New Delhi: A central expert committee formed by the health ministry to decide on compensation for patients affected by ‘faulty’ hip implants of Johnson and Johnson (J&J) is examining compensation provisions under the Motor Vehicles Act and rules for injuries or deaths from clinical trials in India to arrive at a formula for determining the quantum of damages, said two people aware of the matter.

This will be the first-ever initiative of compensation being paid for sub-standard treatment in the country. “The team of experts is looking at every angle so that patients can benefit the most. Since this is happening for the first time in India, they are examining all other existing rules and provisions in the Motor Vehicles Act and clinical trial rules to finalize a protocol for this case," said the first person cited above dispelling speculation that the committee is looking at the protocol set by other countries where the company has already paid compensation. “The compensation procedure used in the US and Australia cannot be applied in India," the person said.

Ironically, under the Motor Vehicles Act, the amount of compensation payable in case of death is a meagre 5 lakh.
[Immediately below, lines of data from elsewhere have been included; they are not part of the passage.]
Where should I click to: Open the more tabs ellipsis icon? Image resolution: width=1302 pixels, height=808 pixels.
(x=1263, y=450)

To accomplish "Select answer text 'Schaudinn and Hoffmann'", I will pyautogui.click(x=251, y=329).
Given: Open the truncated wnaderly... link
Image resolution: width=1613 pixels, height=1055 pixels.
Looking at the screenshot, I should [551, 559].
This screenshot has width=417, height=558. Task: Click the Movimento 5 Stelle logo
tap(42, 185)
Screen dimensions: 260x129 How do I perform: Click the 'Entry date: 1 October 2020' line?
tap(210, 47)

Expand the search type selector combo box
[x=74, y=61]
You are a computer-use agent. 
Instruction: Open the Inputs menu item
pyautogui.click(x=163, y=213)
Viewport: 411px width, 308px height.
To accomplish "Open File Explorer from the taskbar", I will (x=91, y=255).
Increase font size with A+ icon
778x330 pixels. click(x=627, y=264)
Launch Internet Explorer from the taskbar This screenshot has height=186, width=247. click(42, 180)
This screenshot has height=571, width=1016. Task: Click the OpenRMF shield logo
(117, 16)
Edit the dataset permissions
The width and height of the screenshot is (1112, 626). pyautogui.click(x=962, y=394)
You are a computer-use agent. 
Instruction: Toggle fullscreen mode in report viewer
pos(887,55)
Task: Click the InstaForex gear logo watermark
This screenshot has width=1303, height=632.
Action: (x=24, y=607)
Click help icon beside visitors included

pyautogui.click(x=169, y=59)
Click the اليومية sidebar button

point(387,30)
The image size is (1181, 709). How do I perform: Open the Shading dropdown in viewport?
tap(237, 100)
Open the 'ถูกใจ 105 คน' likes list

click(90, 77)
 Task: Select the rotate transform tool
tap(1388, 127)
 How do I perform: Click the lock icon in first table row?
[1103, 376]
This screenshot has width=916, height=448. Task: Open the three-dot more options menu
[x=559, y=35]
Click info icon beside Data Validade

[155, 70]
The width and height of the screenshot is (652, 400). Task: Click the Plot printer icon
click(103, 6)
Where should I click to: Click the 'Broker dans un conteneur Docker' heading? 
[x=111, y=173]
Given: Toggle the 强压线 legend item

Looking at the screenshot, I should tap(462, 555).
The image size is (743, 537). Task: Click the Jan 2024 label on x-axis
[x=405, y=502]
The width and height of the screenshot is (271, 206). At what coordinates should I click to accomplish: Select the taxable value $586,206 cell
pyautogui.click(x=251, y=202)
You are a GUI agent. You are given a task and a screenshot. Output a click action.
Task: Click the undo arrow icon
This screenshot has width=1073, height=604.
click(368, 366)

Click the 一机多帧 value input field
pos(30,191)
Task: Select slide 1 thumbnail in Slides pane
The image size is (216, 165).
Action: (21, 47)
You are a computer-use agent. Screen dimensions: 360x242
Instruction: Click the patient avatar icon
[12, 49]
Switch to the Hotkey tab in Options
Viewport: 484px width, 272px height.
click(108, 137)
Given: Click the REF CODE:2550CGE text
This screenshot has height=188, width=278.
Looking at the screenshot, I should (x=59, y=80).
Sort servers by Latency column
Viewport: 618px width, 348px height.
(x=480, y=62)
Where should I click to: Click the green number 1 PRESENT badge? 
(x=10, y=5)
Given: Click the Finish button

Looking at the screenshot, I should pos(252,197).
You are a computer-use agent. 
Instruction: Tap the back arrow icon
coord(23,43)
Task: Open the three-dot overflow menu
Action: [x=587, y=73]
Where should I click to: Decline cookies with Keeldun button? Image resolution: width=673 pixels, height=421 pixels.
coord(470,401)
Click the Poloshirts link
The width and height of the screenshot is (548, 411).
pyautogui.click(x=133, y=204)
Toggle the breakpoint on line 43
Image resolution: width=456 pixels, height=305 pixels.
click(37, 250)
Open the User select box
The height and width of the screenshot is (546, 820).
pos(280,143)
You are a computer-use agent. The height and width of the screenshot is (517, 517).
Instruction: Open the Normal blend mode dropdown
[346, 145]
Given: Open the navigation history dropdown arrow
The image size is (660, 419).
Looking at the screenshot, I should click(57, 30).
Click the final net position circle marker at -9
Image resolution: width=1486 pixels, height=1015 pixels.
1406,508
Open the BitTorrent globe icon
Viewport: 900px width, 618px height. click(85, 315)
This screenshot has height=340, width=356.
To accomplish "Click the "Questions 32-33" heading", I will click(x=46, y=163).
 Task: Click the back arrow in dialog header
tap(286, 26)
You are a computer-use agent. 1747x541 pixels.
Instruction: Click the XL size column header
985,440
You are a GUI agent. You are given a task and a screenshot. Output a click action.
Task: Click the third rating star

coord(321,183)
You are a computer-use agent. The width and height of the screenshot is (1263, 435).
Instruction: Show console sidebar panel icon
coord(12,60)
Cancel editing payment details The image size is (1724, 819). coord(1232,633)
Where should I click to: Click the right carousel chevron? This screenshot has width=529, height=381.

The minimum compensation in case of permanent disability of any kind shall not be less than 50,000. However, for accidents resulting in minor injuries, the compensation amount is fixed at 25,000.

The Acetabular Surface Replacement (ASR) or hip implant known as DePuy ASR was sold in India by DePuy International, a unit of J&J and has come under severe scrutiny of government agencies after a Mint investigation published on 23 August brought out the ordeal of patients and highlighted the negligence of the US-based company.

So far, more than 30 patients have approached the committee formed on 11 September under the chairmanship of Dr R.K. Arya, head, sports injury centre, Safdarjung hospital. The committee met on Monday and is likely to finalize the formula in its next meeting slated for 8 October.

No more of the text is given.